I never knew I would be so enthusiastic about things like rosemary and lettuce. But here I am, two weeks after planting our new raised gardens beds, and they are all I want to talk about. Did I mention I made rosemary olive oil bread this weekend from our very own rosemary? Or that we've already enjoyed two salads from our two little lettuce plants? Or that I made pizza using our basil and oregano? Because that all happened in the last week.
But let me start at the beginning. We had an ugly swath of yard along the side of the house and deck, which for the last five years had the sole purpose of producing massive quantities of mud in which the dogs liked to dig and roll around.

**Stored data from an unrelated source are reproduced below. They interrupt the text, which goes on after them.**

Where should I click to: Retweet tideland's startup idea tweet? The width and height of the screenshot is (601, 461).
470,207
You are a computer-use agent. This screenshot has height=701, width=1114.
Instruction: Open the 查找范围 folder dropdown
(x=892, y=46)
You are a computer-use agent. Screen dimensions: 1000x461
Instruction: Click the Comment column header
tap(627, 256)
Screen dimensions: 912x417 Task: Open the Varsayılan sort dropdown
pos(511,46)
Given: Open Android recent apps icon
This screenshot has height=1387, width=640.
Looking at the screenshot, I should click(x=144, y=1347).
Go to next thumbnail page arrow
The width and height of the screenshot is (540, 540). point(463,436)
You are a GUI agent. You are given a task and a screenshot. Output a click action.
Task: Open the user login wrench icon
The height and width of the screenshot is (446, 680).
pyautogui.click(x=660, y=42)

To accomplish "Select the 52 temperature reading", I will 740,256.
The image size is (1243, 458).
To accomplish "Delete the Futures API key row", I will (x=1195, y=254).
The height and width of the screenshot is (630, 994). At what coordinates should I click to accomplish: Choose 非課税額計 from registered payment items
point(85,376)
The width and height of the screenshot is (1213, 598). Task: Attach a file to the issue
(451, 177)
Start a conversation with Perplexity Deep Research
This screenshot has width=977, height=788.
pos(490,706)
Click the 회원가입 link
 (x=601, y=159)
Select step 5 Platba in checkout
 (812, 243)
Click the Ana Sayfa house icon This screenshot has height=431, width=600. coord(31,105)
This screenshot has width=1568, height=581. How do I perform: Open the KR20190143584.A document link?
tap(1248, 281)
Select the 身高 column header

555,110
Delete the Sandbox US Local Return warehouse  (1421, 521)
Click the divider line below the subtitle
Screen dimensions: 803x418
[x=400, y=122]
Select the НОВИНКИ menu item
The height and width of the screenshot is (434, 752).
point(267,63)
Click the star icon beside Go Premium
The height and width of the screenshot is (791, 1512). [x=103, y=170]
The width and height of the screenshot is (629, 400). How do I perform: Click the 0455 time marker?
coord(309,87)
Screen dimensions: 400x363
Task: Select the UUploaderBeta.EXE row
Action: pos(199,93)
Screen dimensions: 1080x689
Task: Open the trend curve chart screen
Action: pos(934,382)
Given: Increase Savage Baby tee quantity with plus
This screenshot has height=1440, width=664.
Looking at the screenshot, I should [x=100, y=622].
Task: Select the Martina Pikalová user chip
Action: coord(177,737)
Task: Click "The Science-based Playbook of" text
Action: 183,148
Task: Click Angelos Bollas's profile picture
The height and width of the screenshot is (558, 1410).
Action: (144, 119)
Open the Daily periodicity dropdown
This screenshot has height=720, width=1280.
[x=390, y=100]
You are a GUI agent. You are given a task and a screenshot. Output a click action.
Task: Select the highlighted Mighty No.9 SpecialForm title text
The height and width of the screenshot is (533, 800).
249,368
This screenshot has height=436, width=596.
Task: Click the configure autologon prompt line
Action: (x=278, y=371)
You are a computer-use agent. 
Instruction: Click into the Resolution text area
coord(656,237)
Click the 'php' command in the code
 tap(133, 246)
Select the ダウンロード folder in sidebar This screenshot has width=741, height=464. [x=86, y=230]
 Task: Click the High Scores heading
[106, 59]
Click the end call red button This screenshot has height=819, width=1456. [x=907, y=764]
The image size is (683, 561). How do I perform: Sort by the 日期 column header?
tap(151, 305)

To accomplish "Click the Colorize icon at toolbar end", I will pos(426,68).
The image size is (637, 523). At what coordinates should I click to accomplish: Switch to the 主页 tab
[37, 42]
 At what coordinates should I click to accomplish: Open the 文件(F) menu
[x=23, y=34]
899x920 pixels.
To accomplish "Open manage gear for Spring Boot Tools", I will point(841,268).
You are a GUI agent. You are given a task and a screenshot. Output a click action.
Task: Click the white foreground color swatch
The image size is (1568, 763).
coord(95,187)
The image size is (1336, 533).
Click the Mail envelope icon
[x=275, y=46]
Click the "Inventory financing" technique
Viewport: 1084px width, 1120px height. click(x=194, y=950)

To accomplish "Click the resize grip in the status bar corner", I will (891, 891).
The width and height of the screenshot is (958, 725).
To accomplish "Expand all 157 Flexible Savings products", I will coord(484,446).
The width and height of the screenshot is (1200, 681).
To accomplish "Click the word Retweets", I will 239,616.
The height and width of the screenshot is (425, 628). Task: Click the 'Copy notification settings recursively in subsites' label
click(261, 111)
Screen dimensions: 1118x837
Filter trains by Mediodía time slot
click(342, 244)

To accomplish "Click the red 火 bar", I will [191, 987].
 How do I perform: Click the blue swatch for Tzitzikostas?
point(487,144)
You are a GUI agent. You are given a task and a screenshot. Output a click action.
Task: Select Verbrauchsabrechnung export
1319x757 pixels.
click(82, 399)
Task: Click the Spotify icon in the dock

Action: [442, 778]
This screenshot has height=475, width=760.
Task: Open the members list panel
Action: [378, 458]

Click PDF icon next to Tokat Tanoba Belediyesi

We'd considered planting a garden in that area and had even made a few feeble attempts at sunflowers and lavender. But the predators of an unguarded garden were just too much for the poor plants to bear. Sure, the predators below look like the most innocent creatures to walk the earth. But beware. In their presence, no garden could possibly survive.
Last fall, we decided it was time to create a vegetable and cut-flower garden in that muddy spot. Our only chance of success was to build high-security beds; we went with raised beds and a fence (with mesh to come) to keep the plants safe and happy. In November, Jeff and his dad built the beds. A few weeks ago, Jeff added the rail, and we readied the beds for planting.
Then came the fun part of selecting our produce and flowers for the 4x4 plots at the farmers market and a few local nurseries. We chose things we eat a lot: two varieties of lettuce, two varieties of tomatoes (Cricket would put away an entire pint of grape tomatoes in one sitting if I let her), bell peppers and strawberries.
For the flowers, we went with black-eyed Susans and purple coneflowers, which my mom always had in our yard growing up, and zinnias.
We also filled two crates with soil to create an herb garden of basil, oregano, chives and rosemary.
To encourage at least one of the natural predators in our yard to engage in productive activities instead of garden destruction, we let her select her own flowers to plant and water on the deck. She chose these lovely yellow marigolds and is quite proud of them.
So far, so good. But we've got a long summer ahead...
I would tell you more about our garden project, but I'm too busy gorging on eggs baked with our chives. I will, however, post updates as the growing season progresses—if I remember to take photos before eating everything.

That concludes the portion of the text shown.